# Wer: The Legend Reborn - DVD Review



## Mike Edwards (Mar 10, 2011)

[img]http://www.hometheatershack.com/gallery/file.php?n=27505[/img] 
*Title: Wer: The Legend Reborn* 

*Movie:* :3stars:
*Video:* :4stars:
*Audio:* :4stars: 
*Extras:* 

*HTS Overall Score:*68




[img]http://www.hometheatershack.com/gallery/file.php?n=27513[/img]*Summary*
Now that we’re coming up fast on Halloween it’s time to get out the horror movies and start watching at 2:00 A.M. (which is always the best time for a good scare). This year hasn’t netted us as many good horror films as previous years, but I’m always a sucker for a werewolf or vampire movie. I grew up watching horror movies where the werewolves and vampires weren’t dating material, or action heroes, but seriously terrifying beasts and monsters that haunted your dreams and caused your parents to rue the day they agreed to let you watch “Silver Bullet” or “The Howling” with your older brothers. “Wer” tries to take a page from those older style takes on the classic beasts, and actually gives it a unique flair, blending a murder mystery in with the gore and carnage with surprisingly decent results. 
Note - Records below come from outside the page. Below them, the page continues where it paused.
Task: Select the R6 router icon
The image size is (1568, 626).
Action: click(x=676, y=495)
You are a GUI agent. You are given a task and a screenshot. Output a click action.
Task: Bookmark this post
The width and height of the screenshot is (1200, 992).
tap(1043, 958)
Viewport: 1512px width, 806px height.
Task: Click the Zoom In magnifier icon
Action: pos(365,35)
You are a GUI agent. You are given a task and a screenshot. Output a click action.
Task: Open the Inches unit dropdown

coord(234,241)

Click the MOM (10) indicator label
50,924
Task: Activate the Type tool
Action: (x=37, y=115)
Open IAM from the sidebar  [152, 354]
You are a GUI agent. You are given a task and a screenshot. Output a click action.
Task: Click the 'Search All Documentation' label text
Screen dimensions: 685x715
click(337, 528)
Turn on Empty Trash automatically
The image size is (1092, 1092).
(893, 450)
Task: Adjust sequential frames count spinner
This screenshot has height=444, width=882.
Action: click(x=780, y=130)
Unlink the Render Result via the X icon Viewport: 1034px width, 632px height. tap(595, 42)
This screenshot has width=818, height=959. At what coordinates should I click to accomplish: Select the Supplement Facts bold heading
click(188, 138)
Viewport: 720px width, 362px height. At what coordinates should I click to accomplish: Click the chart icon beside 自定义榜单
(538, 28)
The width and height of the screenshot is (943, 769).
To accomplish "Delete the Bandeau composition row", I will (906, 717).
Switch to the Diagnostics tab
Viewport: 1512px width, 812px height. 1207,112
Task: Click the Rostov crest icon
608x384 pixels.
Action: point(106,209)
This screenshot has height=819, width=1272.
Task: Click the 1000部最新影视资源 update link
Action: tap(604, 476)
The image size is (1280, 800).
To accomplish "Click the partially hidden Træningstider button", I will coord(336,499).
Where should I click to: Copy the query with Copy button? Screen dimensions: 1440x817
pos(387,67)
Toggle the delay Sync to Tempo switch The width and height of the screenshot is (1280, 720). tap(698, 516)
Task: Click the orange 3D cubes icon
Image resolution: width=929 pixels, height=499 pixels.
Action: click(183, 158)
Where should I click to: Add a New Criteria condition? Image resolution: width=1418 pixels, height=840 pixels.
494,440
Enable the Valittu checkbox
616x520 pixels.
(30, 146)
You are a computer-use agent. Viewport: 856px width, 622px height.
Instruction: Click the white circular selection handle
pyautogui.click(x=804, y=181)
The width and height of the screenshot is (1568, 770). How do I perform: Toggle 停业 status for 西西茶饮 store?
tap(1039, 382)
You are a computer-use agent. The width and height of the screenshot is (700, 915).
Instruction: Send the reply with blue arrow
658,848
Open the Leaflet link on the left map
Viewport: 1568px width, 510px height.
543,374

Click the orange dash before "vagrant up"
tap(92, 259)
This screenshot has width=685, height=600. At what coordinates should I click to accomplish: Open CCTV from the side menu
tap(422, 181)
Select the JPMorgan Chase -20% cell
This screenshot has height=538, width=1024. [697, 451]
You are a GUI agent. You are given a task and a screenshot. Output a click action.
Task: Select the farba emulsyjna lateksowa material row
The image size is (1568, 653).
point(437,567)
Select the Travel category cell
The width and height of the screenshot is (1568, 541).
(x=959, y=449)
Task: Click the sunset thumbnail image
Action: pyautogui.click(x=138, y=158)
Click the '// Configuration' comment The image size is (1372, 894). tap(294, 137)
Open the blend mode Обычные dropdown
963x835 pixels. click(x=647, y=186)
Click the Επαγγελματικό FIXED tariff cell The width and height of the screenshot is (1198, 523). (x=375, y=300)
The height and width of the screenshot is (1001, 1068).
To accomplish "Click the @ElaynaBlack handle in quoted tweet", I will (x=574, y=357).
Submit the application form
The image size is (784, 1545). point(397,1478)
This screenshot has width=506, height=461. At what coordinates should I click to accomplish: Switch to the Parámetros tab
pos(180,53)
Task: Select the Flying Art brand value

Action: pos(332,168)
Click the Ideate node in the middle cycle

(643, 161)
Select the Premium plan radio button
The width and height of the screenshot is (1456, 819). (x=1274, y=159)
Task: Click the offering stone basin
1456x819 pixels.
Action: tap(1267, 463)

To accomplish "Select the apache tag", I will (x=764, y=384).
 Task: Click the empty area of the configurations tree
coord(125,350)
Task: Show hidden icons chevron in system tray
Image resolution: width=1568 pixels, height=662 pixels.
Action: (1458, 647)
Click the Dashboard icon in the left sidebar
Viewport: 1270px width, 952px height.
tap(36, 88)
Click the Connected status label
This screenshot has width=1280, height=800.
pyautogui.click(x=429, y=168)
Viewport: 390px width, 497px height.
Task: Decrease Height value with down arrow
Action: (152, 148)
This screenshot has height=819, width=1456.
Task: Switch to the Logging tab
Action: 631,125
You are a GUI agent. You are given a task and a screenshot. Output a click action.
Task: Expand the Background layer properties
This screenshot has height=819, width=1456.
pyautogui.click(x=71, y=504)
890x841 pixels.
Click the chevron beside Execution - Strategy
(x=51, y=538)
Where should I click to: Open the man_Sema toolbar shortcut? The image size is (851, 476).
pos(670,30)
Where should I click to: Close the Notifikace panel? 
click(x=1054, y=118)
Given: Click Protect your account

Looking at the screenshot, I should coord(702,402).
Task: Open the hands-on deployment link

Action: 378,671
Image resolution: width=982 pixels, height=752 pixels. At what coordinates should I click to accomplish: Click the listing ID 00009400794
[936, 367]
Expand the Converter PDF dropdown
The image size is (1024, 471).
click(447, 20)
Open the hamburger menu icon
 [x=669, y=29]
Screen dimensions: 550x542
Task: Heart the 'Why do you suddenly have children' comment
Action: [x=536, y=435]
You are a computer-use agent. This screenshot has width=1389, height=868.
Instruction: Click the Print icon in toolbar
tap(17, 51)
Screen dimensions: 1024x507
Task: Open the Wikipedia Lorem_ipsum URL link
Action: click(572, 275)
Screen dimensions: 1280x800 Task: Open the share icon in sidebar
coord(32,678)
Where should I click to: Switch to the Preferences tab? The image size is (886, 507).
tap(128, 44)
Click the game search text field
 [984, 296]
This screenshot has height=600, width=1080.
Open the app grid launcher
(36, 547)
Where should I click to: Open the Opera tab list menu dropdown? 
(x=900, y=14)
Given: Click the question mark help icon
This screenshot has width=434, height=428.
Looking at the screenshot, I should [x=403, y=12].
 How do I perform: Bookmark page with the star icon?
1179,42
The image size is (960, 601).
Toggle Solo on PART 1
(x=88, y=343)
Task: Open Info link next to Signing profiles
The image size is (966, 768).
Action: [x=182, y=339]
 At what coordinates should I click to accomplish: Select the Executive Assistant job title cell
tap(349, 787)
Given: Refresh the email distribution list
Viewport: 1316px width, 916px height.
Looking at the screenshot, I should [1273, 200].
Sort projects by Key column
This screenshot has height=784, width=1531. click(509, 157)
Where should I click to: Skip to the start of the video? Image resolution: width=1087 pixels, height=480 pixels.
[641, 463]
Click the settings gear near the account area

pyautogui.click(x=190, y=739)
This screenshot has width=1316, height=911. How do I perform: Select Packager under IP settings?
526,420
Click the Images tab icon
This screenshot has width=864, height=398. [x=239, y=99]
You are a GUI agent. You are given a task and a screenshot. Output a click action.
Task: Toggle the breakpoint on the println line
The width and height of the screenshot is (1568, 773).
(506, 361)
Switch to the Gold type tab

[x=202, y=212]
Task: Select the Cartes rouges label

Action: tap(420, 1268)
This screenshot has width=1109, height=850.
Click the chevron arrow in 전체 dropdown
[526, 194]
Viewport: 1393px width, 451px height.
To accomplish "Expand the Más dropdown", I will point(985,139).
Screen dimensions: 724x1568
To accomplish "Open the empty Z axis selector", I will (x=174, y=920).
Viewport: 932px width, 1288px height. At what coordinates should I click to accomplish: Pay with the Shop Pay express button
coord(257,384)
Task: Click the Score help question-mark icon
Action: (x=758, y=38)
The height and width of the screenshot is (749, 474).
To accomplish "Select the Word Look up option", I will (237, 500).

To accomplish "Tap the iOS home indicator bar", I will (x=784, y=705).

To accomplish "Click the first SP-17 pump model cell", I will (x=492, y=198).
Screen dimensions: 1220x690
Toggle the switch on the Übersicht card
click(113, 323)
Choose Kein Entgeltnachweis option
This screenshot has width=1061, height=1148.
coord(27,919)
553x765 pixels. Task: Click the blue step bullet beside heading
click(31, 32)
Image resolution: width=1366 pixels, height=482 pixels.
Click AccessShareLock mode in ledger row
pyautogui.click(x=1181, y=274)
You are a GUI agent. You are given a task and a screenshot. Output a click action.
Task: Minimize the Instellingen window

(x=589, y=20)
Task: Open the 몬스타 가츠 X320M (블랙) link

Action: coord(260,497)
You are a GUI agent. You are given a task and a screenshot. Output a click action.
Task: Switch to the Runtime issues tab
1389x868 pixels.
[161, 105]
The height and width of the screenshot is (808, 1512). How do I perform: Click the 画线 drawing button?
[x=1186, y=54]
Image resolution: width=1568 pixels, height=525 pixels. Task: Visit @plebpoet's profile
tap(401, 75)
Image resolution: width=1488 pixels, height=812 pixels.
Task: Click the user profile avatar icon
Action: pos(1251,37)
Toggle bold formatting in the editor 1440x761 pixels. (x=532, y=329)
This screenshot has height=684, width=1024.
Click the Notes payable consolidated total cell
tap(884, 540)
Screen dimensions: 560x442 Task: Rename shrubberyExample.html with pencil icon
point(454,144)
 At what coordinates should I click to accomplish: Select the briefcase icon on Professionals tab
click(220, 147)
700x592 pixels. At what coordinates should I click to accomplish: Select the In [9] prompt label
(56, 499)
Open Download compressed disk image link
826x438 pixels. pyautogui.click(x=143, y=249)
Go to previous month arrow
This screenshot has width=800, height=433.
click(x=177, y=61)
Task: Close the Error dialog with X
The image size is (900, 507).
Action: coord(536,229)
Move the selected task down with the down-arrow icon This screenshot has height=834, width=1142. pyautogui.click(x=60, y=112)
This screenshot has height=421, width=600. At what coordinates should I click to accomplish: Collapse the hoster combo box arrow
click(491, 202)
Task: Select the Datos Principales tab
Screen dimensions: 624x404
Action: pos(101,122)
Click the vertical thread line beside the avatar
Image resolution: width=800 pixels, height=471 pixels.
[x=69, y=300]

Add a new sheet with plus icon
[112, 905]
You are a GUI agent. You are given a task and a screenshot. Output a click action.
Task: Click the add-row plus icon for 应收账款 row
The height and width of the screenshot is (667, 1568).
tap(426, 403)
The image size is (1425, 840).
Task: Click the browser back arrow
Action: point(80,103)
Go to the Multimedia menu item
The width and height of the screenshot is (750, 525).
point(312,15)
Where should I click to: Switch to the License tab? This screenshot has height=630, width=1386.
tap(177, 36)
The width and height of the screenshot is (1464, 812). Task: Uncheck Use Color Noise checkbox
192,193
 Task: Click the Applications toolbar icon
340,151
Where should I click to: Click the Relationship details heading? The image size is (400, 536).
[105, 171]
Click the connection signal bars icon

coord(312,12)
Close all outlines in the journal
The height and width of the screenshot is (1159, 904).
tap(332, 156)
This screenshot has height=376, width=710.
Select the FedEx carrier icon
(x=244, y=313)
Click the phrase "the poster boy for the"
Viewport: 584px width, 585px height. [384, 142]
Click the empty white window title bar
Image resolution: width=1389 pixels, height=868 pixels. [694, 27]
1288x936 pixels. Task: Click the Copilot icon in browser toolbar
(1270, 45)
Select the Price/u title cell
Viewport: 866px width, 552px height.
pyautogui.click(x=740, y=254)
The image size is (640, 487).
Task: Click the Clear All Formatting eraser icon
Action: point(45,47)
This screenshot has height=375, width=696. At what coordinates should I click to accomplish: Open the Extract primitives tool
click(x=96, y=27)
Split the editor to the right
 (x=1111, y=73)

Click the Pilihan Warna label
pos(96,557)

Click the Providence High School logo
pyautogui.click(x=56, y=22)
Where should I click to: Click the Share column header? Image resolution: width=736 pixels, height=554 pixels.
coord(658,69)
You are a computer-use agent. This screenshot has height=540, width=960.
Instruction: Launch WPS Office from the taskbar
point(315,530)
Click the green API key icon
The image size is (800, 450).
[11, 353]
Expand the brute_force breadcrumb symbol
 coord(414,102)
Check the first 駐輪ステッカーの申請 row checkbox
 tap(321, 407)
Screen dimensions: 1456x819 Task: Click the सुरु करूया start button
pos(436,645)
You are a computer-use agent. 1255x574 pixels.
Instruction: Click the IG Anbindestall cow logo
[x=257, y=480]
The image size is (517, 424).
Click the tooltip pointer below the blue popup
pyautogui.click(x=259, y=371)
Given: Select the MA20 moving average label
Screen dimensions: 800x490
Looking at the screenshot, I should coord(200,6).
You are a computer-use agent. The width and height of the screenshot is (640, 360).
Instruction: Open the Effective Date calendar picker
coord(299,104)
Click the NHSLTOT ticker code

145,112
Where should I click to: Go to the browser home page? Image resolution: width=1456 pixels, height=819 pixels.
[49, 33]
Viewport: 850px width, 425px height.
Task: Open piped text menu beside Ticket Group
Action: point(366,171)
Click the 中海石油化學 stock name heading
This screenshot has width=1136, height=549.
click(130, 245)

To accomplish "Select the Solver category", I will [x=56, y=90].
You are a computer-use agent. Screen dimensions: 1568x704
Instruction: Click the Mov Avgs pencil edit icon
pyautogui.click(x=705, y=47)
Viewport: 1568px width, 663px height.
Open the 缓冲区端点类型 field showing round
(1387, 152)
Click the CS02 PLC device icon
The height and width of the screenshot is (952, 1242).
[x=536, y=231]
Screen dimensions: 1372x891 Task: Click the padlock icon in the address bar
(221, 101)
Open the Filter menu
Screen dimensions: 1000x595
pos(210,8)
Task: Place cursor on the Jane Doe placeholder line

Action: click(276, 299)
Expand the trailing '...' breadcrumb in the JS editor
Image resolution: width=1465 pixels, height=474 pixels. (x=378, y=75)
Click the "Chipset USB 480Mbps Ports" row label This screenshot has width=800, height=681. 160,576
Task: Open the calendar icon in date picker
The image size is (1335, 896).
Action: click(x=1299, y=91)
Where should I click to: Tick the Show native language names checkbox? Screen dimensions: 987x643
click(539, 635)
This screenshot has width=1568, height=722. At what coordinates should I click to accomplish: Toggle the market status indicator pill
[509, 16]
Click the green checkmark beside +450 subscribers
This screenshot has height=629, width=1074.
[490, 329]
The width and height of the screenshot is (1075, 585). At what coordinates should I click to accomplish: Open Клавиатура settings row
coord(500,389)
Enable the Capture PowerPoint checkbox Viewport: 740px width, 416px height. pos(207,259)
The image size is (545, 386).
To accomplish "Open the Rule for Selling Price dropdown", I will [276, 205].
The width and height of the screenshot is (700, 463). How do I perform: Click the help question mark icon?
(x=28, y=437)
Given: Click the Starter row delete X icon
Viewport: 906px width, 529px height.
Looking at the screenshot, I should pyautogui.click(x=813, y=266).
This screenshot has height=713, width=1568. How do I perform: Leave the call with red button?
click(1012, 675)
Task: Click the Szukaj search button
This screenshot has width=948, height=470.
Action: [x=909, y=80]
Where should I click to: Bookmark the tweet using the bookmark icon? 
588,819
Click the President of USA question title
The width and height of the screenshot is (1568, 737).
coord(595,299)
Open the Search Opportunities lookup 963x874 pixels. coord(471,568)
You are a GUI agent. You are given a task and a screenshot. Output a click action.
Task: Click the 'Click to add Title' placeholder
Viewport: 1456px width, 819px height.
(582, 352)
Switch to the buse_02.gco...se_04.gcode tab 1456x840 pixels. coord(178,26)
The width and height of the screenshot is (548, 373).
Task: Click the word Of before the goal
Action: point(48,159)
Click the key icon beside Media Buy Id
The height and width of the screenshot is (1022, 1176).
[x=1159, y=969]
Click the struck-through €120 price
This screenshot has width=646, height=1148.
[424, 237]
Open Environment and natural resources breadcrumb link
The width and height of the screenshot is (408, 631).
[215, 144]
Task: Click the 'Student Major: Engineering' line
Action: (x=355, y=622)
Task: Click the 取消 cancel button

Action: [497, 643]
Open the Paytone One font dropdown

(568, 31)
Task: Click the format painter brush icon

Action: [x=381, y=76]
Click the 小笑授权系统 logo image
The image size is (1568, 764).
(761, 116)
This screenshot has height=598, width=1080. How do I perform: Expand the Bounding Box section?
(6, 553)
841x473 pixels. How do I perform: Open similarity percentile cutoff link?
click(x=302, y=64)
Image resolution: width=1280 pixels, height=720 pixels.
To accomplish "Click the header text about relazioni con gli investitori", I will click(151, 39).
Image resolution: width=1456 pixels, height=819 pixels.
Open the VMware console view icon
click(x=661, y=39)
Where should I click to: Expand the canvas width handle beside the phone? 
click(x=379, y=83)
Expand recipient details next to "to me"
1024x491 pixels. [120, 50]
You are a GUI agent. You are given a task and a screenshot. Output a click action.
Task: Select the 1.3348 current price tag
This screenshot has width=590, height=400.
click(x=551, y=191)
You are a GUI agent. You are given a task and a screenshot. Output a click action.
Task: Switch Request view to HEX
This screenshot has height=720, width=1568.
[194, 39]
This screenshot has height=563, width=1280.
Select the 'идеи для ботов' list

A lone survivor of an attack that left a woman mauled, her husband torn apart and her son partially eaten alive peaks the interest of an American civil defender living in France. A lone suspect by the name of Talan (Brian Scott O’Connor) is in custody and it seems that the stakes are against him. As this defender, Kate (A.J. Cook), looks into the matter it doesn’t seem possible that Talan could have done the deed. He is a very mild mannered giant of a man, and he seems to suffer from a disease that leaves him with very little strength or mobility. It seems that he has suffered from a genetic disease that left him with elongated bones that are too weak to support his giant frame, rendering him almost incapable of doing something as horrific as the murders he has been accused of. 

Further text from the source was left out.